Pour pouvoir prétendre être au second tour de l’élection présidentielle, il faut jouer dans la cour, sinon des grands, en tout cas des «gros». Or, François Bayrou s’évertue sans cesse à critiquer les deux partis les plus importants quantitativement, l’UMP et le PS, affirmant que ceux-ci monopolisent la vie politique et qu’ils sont de connivence pour éviter que l’on remette en cause leur suprématie à deux et leur mainmise sur le pouvoir (que, soi-dit en passant, ils détiennent du suffrage universel).
Ce discours, quelle que soit sa véracité, positionne, lui-même, le leader du Mouvement démocrate du côté des «petits» candidats qui pestent contre un système où ils ne parviennent pas à faire leur trou et à tenir le haut du pavé, au même titre que Marine Le Pen qui le devance dans les sondages mais aussi de Jean-Luc Mélenchon ou d’Eva Joly qui le suivent.
Même sa proposition d’union nationale (qu’il associe faussement au Centrisme) l’installe, aux yeux des Français, dans la condition du «petit» qui sait qu’il ne pourra disposer d’une majorité à lui et qu’il devra s’appuyer sur l’UMP et le PS pour gouverner si jamais il était élu.
Sans parler, bien sûr, d’avoir d’abord pensé pouvoir être le candidat de substitution de François Hollande, avant de s’apercevoir, sondages aidant, qu’il pourrait être celui de Nicolas Sarkozy, calquant ainsi sa candidature sur les forces et les faiblesses des deux «gros» et non sur la dynamique propre de la sienne.
Du coup, il apparaît à ses compatriotes, de sa propre initiative, comme un second couteau, certes sympathique, certes disant des choses justes, certes ayant un programme qui se tient autant que celui des «gros», certes disposant d’une forte popularité dans les «baromètres» de personnalités mais pas crédible pour occuper la fonction de président de la république. Car cette dernière capacité est réservée aux «gros» candidats dans les institutions de la V° République.
François Bayrou commet là une erreur stratégique de premier ordre. Pour disputer la première place au candidat de la Droite (UMP) et à celui de la Gauche (PS), le candidat du Centre doit se présenter comme leur égal, constamment se montrer comme tel et, surtout, ne jamais parler de son infériorité (même si elle est présentée comme une injustice).
Car tout est dans la stature, dans l’image que l’on fait passer aux électeurs.
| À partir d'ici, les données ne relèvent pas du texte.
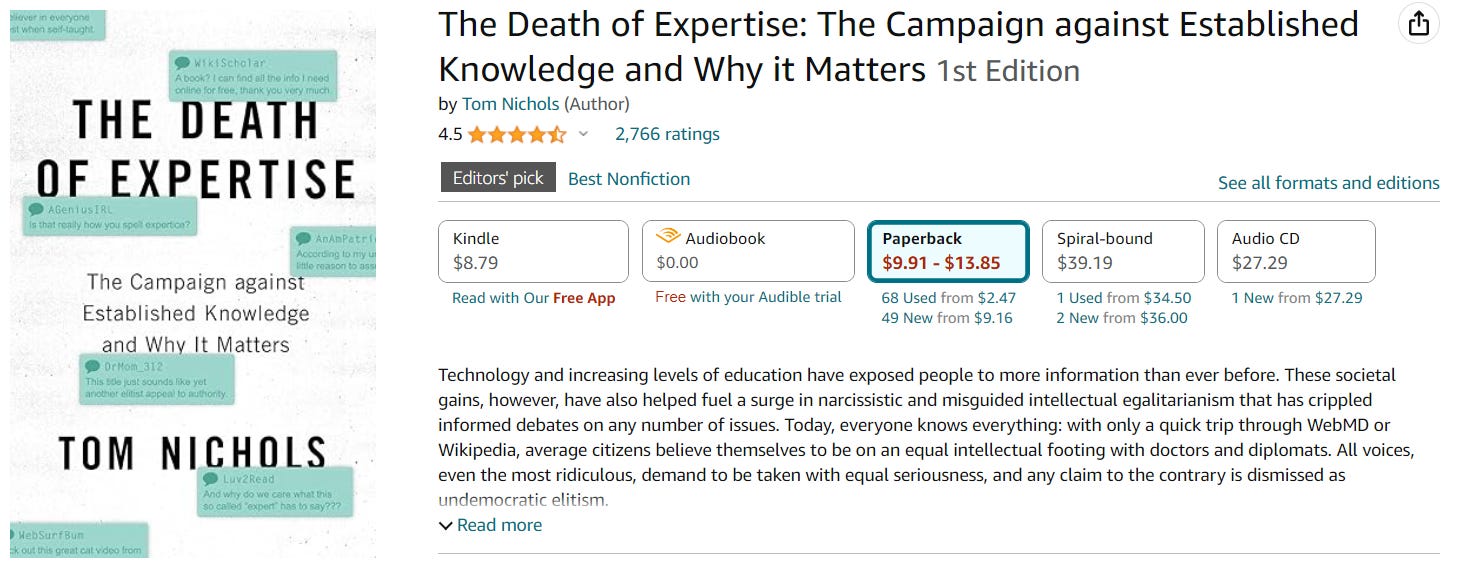Viewport: 1481px width, 570px height.
Task: Click the star rating icons
Action: point(516,134)
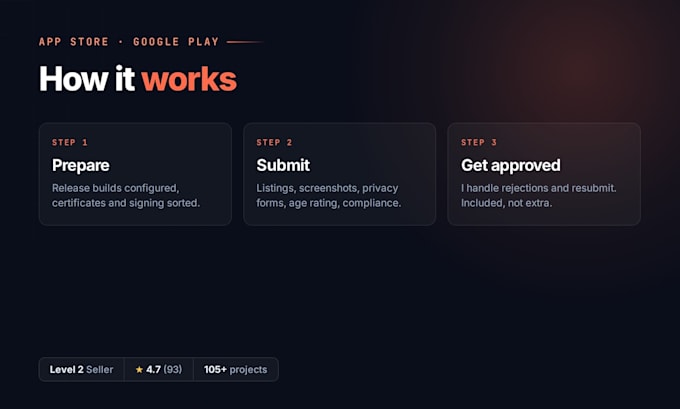Click 'Listings, screenshots, privacy' description text
This screenshot has width=680, height=409.
[x=327, y=188]
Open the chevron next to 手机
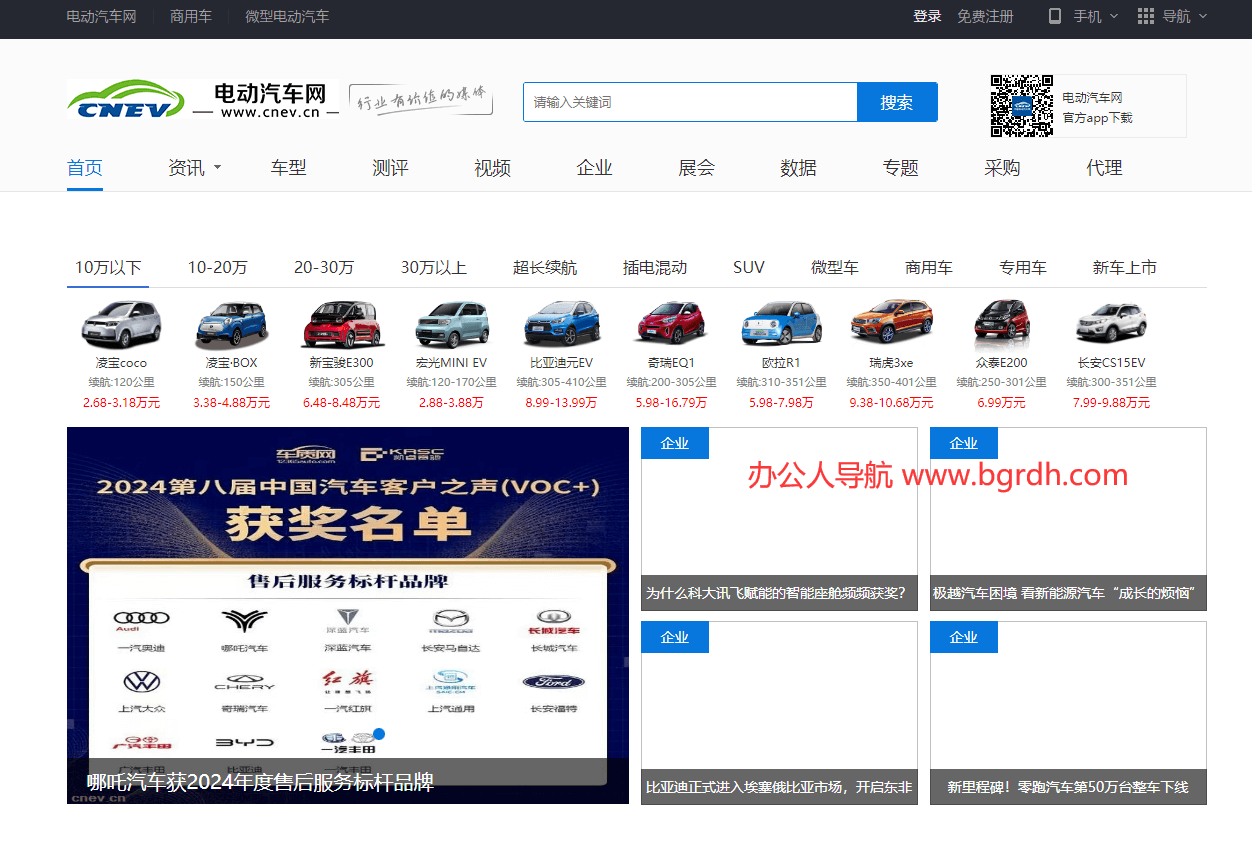Image resolution: width=1252 pixels, height=843 pixels. [1115, 17]
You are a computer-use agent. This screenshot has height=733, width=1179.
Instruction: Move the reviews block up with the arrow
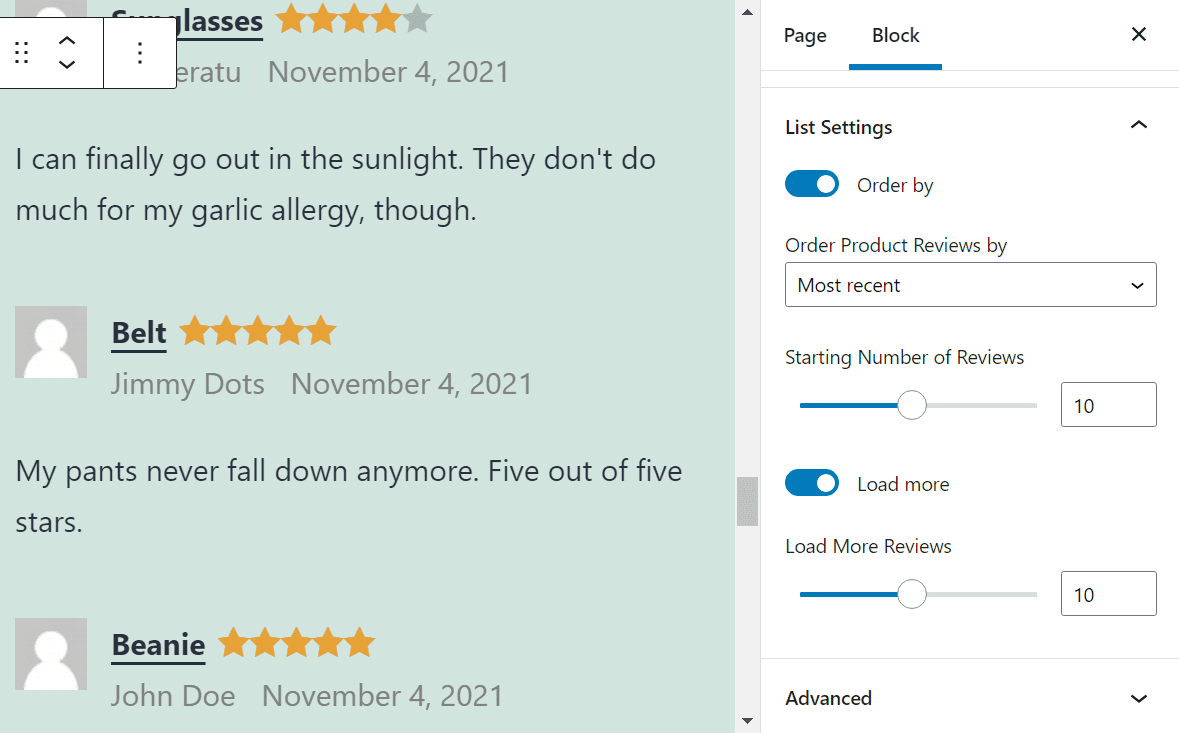[66, 38]
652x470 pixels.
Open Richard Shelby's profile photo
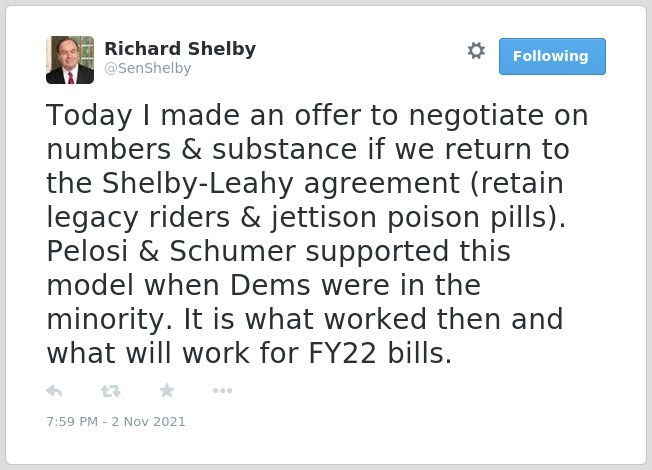pos(70,60)

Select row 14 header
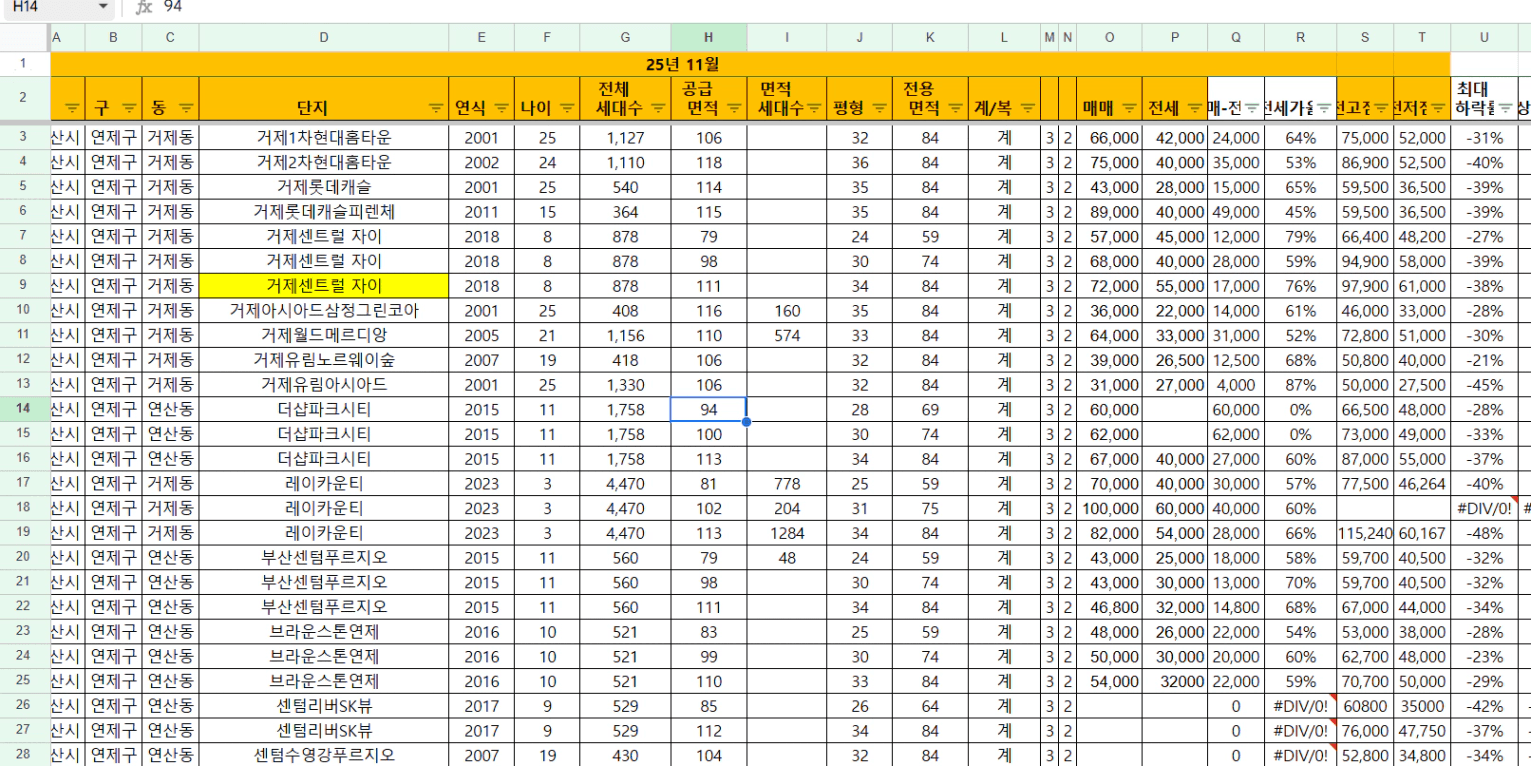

Ici, le président du Mouvement démocrate a joué une drôle de danse à deux temps. Avant d’être le «candidat antisystème» (celui qui le combat tout autant parce qu’il le considère mauvais que parce qu’il en est exclu), il s’était, tout d’abord, présenté comme une sorte de nouveau de Gaulle qui viendrait sauver le pays d’une catastrophe annoncée comme le général avait «sauvé» la république en 1958.
Mais, là où il se trompe, c’est que De Gaulle, s’il fut un candidat pestant contre le système de la IV° République, n’a jamais été le «petit» contre les «gros». Il avait l’image du «grand» (avec beaucoup plus de soutiens que François Bayrou n’en compte) contre les «petits», ces petits chefs de partis qui, selon lui, n’étaient pas capables d’assumer les responsabilités de la république.
Au lieu d’être demeuré dans une posture «au-dessus de la mêlée», François Bayrou joue dorénavant la victimisation d’un système qui serait – théorie du complot, oblige – phagocyté d’un commun accord tacite par l’UMP et le PS mais aussi la sphère politico-médiatique. Et au lieu de traiter les candidats de ces deux partis de nains, il demande à être traité à leur égal, se montrant ainsi comme leur inférieur. Une bévue aux conséquences sans doute fatales qui le ramène très en-dessous de ces deux adversaires et qu’il n’a pu rattraper jusqu’à présent.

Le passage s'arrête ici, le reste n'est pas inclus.